%%

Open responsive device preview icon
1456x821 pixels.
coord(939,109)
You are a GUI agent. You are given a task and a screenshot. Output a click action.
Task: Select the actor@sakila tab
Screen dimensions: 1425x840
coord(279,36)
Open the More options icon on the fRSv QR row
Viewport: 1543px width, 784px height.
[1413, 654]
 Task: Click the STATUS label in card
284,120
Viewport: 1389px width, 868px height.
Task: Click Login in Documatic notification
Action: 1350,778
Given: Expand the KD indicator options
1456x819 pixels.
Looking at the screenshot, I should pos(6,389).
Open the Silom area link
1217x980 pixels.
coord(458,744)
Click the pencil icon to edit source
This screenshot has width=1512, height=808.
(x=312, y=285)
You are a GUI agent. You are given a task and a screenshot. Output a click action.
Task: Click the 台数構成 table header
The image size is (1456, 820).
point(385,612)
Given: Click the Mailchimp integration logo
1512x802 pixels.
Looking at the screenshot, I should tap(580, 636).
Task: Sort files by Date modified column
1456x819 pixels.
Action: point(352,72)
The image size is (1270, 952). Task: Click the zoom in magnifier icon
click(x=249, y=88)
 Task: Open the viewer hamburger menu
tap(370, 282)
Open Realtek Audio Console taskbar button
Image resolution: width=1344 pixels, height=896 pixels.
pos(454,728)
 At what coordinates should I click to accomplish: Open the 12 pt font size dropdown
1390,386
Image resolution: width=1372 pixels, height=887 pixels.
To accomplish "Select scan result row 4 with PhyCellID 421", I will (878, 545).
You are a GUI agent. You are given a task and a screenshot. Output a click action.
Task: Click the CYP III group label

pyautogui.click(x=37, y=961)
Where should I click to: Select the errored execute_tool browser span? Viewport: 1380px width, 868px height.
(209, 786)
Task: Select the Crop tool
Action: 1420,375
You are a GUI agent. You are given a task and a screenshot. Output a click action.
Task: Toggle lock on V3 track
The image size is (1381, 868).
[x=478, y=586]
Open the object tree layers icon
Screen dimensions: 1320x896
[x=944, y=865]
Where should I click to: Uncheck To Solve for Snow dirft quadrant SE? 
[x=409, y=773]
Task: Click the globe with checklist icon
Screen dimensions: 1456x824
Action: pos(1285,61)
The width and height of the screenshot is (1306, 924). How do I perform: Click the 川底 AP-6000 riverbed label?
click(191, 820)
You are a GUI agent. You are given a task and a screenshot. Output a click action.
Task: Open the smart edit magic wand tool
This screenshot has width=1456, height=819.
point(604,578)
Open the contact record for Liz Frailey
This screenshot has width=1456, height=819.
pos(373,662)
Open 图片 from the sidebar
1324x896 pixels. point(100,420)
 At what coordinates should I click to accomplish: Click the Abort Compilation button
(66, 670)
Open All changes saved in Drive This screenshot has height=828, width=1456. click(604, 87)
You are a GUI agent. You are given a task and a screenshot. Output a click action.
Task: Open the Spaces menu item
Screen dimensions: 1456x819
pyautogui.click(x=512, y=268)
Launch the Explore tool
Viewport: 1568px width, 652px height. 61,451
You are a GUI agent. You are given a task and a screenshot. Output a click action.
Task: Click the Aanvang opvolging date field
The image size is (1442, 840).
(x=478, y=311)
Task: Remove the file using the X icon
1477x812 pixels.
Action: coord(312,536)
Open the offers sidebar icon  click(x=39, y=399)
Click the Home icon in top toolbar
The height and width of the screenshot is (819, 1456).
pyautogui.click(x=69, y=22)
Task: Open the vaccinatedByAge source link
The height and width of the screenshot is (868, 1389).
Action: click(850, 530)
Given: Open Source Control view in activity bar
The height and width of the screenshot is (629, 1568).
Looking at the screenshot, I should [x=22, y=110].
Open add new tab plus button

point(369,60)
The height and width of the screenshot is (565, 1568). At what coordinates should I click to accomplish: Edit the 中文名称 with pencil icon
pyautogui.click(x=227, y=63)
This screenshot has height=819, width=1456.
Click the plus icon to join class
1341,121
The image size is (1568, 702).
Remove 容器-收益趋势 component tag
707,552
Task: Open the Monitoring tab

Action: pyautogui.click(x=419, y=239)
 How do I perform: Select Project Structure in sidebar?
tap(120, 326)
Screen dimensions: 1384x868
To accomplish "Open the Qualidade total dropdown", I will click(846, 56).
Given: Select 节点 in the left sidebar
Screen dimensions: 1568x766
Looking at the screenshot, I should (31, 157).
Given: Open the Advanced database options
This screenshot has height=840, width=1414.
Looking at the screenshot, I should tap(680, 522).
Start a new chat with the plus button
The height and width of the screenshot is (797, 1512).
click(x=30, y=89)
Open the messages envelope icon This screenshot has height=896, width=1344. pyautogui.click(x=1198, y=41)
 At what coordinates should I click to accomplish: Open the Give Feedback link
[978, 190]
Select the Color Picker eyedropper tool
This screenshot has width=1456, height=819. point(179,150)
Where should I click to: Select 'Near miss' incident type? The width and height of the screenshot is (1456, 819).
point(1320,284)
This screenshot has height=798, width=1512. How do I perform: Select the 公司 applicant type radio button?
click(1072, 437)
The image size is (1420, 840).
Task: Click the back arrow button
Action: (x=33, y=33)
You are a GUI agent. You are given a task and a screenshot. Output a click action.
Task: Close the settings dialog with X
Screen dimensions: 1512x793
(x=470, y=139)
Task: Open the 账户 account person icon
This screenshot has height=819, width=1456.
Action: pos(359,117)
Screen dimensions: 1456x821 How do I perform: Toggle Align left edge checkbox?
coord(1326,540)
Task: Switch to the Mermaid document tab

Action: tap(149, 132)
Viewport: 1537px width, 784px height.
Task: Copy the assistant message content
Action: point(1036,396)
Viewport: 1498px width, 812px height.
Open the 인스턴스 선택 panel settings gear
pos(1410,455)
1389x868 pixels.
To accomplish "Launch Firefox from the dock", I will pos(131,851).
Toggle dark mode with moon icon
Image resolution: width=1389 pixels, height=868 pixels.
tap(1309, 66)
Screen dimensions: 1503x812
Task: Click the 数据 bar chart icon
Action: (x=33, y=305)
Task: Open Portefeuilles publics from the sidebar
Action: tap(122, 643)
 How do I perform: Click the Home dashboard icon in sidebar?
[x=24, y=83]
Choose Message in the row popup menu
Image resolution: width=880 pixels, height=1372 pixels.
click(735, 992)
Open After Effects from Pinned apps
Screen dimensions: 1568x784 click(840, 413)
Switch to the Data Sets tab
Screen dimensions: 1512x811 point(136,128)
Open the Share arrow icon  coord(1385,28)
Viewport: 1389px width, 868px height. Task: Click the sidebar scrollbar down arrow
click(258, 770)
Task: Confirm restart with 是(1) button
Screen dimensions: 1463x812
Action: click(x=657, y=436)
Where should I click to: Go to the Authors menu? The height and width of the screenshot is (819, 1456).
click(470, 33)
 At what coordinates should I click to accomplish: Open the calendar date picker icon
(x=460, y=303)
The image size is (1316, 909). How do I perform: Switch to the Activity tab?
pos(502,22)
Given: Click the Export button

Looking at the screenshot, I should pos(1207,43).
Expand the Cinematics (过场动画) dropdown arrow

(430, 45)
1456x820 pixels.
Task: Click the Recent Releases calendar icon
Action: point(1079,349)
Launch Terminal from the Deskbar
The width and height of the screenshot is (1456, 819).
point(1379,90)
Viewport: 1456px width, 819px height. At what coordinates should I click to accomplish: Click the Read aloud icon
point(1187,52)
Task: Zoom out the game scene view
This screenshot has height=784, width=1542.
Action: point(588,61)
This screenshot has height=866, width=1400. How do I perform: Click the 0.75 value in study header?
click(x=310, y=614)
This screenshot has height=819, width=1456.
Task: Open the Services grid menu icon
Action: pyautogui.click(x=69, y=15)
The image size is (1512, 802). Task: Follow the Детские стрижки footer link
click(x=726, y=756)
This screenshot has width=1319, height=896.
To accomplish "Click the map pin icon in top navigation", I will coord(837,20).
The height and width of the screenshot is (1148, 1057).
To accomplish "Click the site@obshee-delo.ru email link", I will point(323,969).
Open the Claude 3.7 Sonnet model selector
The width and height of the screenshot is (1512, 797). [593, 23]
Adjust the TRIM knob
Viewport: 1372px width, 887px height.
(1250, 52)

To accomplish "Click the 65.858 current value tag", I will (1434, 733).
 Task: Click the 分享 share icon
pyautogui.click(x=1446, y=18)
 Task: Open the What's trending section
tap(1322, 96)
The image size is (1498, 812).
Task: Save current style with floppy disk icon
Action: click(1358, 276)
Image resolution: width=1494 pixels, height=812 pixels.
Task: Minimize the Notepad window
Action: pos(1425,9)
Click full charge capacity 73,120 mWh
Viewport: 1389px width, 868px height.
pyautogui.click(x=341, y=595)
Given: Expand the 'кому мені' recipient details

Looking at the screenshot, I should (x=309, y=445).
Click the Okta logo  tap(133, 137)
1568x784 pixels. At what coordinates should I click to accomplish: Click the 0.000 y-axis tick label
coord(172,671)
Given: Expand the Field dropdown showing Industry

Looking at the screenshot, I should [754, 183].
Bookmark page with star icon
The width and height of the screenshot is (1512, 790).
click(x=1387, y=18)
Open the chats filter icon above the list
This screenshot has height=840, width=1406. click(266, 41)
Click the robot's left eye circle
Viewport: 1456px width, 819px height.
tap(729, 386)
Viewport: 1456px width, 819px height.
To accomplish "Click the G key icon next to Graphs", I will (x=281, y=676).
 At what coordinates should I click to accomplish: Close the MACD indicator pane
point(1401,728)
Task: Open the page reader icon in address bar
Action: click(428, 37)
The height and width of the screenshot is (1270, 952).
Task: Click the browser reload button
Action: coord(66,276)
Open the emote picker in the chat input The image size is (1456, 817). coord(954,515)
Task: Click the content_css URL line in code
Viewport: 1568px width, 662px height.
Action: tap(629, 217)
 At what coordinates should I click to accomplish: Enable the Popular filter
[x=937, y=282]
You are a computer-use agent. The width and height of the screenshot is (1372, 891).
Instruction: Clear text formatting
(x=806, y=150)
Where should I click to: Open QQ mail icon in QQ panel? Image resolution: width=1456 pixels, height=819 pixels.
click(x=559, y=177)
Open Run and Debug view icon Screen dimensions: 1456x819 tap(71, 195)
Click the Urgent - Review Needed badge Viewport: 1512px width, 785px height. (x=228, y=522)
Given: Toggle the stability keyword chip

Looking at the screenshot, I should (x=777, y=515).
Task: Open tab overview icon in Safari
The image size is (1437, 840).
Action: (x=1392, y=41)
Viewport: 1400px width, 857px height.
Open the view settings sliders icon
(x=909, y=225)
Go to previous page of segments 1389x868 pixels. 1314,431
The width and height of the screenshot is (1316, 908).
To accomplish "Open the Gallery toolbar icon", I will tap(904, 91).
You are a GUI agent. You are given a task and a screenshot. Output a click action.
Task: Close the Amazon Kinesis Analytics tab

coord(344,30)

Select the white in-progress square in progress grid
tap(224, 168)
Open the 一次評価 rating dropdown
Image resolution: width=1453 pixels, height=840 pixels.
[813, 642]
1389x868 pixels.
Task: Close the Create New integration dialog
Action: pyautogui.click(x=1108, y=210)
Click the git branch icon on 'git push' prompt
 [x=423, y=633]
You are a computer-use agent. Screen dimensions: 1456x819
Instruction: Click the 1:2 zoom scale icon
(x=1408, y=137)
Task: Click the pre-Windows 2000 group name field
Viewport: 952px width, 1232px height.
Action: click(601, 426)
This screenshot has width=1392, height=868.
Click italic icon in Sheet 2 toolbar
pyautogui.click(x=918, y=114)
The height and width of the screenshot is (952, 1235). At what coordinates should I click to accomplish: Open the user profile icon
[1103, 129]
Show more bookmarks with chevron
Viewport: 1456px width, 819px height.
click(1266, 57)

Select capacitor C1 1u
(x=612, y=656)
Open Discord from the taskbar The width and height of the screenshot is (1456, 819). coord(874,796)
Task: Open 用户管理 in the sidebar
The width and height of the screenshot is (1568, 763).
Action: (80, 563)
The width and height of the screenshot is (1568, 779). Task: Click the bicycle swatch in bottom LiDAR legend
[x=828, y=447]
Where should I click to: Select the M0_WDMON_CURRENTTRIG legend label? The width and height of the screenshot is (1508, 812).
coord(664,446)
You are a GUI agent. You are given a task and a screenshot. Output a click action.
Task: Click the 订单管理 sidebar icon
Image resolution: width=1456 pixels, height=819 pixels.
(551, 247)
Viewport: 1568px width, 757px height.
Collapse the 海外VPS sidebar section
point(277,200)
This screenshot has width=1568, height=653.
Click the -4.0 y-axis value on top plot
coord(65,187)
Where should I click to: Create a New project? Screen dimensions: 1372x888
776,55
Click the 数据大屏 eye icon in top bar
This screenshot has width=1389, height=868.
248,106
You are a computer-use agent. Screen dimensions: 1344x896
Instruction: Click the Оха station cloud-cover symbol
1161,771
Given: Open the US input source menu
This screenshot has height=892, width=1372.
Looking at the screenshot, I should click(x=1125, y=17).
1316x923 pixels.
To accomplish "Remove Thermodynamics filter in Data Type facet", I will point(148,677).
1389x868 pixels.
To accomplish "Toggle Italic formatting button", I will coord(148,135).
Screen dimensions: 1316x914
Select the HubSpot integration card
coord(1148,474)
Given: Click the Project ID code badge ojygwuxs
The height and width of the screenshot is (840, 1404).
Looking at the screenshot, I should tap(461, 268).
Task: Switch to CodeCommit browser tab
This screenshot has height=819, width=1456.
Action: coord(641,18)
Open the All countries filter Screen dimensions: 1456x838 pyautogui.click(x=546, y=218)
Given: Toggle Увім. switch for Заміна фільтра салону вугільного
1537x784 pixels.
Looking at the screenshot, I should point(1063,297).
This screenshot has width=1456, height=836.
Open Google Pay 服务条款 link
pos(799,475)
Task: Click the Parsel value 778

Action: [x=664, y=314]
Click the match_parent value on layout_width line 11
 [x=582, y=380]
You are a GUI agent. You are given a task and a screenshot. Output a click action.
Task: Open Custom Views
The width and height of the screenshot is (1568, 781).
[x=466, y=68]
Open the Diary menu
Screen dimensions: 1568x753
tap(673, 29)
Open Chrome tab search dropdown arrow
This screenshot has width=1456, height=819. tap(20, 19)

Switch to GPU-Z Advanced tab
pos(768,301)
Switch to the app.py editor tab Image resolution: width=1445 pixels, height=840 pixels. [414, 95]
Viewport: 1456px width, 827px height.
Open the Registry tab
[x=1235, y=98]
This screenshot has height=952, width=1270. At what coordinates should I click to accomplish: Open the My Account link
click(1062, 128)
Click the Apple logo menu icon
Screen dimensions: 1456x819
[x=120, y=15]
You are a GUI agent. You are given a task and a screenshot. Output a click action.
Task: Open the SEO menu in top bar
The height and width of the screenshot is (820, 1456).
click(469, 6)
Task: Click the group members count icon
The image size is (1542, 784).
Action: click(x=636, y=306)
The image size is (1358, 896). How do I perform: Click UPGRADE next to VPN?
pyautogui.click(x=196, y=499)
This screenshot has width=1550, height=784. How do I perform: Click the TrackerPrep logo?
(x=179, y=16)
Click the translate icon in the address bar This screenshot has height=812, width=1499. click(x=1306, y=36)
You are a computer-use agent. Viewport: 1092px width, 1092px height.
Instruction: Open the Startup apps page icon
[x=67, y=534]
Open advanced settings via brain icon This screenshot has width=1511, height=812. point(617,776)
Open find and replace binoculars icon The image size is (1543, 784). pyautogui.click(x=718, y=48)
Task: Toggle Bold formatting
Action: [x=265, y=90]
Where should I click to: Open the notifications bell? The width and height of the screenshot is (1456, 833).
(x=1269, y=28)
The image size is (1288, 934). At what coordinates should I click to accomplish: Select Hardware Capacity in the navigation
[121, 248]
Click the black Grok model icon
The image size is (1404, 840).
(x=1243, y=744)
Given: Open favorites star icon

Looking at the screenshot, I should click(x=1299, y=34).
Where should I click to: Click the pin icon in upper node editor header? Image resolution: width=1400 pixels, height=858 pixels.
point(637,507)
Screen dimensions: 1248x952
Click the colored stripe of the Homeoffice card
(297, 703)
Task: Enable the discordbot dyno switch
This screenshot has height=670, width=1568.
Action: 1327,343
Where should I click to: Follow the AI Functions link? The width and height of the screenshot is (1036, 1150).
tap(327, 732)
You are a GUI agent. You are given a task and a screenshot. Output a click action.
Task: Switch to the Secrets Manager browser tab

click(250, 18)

%%

When a line in the data holds the word "badge", show that line.

Click the Urgent - Review Needed badge Viewport: 1512px width, 785px height. (x=228, y=522)
Given: Click the Project ID code badge ojygwuxs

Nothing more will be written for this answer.